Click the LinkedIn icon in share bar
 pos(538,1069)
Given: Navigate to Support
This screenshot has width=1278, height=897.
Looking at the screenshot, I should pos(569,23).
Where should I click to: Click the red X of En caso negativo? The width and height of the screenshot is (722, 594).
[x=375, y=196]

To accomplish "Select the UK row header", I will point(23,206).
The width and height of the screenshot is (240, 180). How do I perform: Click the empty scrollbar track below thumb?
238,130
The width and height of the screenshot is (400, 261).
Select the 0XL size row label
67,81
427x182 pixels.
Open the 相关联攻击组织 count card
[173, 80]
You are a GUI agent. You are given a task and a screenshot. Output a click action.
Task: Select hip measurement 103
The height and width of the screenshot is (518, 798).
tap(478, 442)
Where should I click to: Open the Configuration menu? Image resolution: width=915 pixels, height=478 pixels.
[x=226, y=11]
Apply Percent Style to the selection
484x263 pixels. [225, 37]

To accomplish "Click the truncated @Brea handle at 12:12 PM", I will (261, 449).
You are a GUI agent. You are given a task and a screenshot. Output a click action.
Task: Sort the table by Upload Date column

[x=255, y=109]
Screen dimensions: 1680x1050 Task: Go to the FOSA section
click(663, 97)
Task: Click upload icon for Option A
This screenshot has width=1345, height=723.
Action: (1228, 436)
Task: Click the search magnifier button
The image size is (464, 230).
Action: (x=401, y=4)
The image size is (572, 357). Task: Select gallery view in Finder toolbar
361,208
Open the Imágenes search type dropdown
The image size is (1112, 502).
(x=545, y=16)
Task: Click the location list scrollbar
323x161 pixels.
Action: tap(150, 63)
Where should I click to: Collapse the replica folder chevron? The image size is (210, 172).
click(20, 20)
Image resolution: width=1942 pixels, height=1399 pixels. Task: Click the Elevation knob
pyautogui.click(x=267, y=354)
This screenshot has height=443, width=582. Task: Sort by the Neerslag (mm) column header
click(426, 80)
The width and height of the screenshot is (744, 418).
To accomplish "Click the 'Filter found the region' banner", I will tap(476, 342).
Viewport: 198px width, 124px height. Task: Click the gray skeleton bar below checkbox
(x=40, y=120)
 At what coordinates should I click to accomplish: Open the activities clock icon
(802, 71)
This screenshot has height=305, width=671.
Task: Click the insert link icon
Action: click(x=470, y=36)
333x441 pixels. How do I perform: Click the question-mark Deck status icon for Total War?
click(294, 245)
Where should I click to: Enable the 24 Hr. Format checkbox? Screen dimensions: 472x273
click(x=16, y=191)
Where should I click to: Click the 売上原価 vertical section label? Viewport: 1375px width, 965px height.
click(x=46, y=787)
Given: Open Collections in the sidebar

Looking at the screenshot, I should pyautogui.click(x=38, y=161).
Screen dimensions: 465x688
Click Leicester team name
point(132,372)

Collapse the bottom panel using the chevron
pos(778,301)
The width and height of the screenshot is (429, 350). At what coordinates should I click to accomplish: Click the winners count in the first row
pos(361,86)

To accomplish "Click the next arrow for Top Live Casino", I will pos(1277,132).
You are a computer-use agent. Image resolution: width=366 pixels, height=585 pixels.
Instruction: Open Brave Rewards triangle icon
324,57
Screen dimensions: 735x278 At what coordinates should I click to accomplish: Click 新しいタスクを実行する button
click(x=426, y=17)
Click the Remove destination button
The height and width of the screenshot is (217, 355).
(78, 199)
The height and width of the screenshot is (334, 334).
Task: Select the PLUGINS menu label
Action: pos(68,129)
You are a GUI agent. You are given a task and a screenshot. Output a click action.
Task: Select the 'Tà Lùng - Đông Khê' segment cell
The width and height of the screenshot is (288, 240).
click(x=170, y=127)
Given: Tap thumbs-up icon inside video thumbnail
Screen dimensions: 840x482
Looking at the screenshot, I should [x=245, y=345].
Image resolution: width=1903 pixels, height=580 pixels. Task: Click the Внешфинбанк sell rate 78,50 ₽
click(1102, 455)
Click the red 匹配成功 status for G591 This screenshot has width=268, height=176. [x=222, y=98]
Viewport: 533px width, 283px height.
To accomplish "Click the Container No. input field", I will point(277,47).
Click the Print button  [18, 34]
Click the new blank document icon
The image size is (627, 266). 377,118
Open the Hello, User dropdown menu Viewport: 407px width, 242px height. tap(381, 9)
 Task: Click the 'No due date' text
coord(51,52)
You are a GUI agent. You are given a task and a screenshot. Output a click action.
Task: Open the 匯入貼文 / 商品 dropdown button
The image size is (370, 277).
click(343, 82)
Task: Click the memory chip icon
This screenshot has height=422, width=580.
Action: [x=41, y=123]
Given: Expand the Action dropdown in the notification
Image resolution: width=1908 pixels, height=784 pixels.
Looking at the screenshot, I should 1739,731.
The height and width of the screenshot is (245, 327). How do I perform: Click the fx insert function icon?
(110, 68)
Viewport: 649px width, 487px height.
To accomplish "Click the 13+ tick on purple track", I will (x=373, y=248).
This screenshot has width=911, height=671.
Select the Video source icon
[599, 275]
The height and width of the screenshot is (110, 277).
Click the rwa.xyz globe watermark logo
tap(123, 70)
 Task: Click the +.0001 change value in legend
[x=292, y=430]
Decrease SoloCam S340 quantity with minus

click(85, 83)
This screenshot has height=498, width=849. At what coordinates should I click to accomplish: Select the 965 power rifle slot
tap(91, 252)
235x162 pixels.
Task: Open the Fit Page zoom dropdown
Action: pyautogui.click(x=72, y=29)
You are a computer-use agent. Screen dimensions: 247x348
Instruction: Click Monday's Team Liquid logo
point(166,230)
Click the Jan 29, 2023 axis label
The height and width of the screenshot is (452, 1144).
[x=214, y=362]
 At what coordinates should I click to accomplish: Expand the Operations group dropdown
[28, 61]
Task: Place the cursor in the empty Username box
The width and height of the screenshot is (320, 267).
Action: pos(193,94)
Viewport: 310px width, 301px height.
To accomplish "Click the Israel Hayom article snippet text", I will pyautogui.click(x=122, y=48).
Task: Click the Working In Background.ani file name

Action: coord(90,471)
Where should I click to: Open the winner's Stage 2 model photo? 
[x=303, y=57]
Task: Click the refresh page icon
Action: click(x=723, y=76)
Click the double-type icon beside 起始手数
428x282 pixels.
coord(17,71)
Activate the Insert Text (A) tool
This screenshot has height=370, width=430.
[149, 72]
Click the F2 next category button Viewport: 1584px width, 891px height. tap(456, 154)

·····

▸ **Work item**: Pull out every line holding "type" from the records above, and copy it.

▸ **Written response**:
Open the Imágenes search type dropdown
Click the double-type icon beside 起始手数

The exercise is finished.